#### TASK DIRECTIONS:
In the records below, swap every "Task" for "Instruction" and give all the lines again with nothing else changed. Leave the pictures out of your answer.

(Element and text position data)
..............................

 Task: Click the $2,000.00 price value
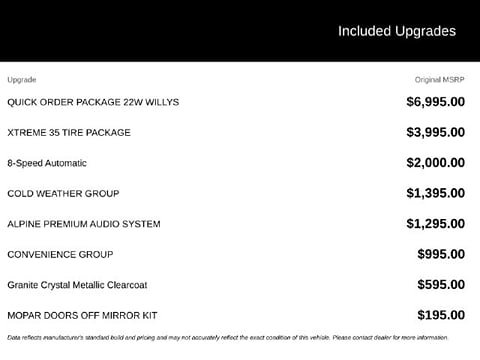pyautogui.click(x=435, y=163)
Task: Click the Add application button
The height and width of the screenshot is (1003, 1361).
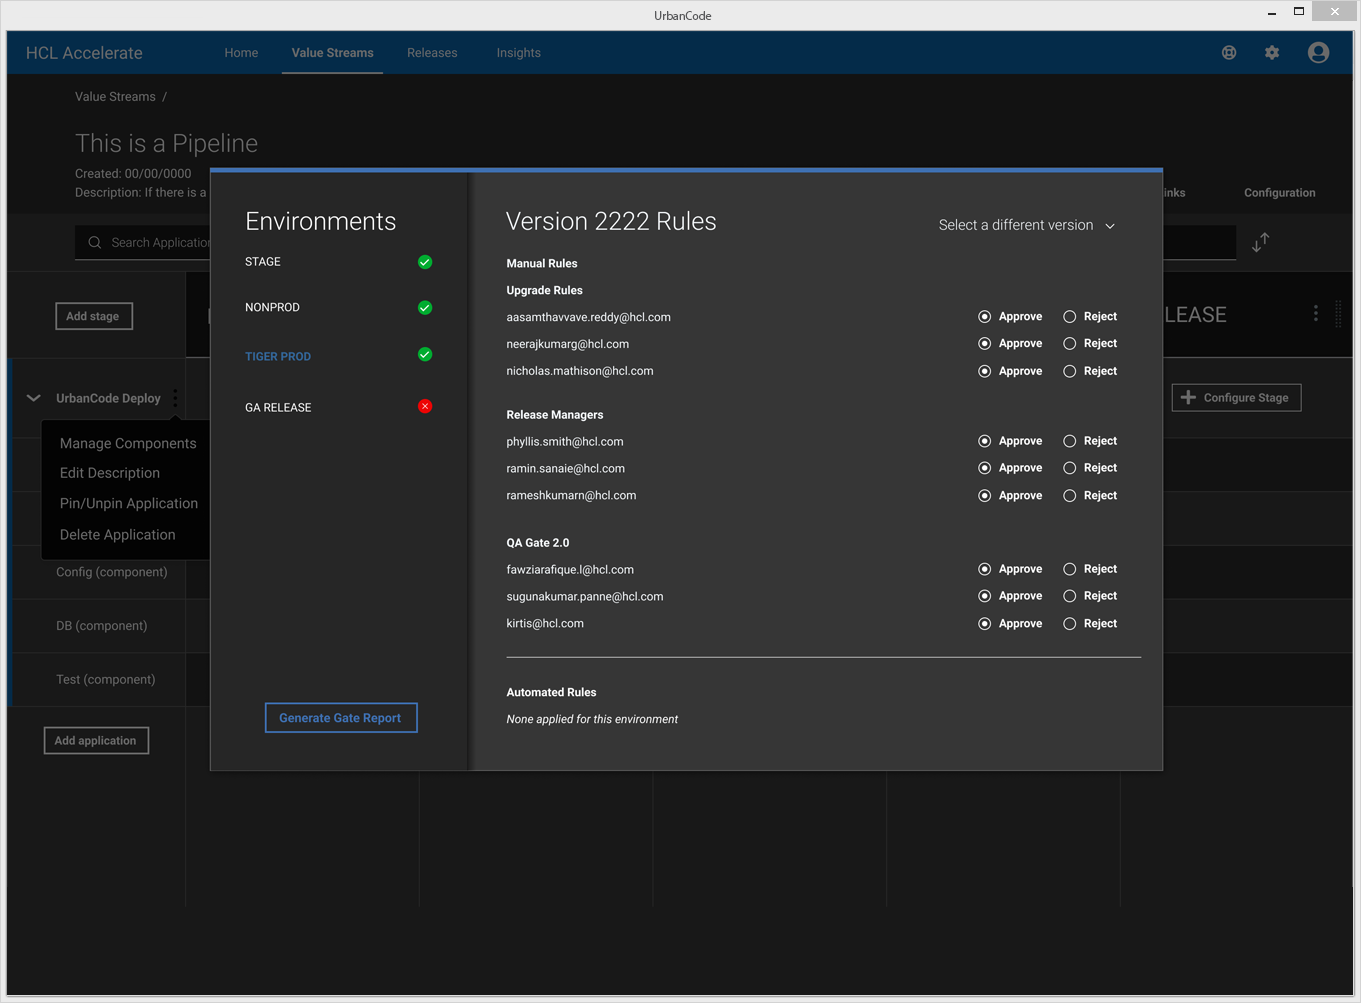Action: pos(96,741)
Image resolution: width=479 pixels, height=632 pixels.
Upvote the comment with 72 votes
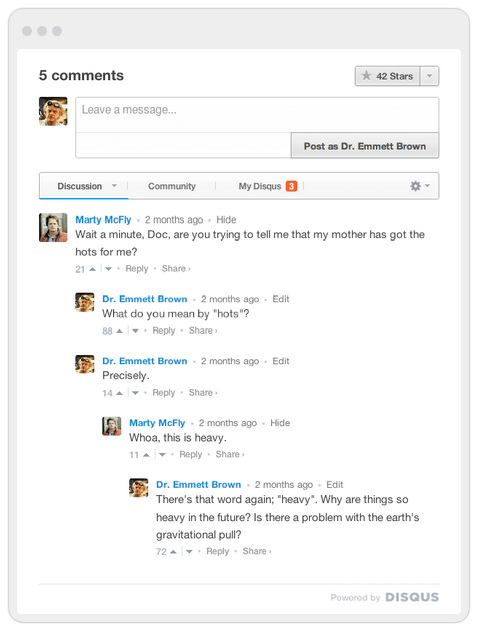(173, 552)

..............................

#### ANSWER TO THIS TASK:
 Instruction: Click the $2,000.00 price value
pyautogui.click(x=435, y=163)
Instruction: Click the Add application button
The height and width of the screenshot is (1003, 1361).
Action: pos(96,741)
Image resolution: width=479 pixels, height=632 pixels.
Upvote the comment with 72 votes
(173, 552)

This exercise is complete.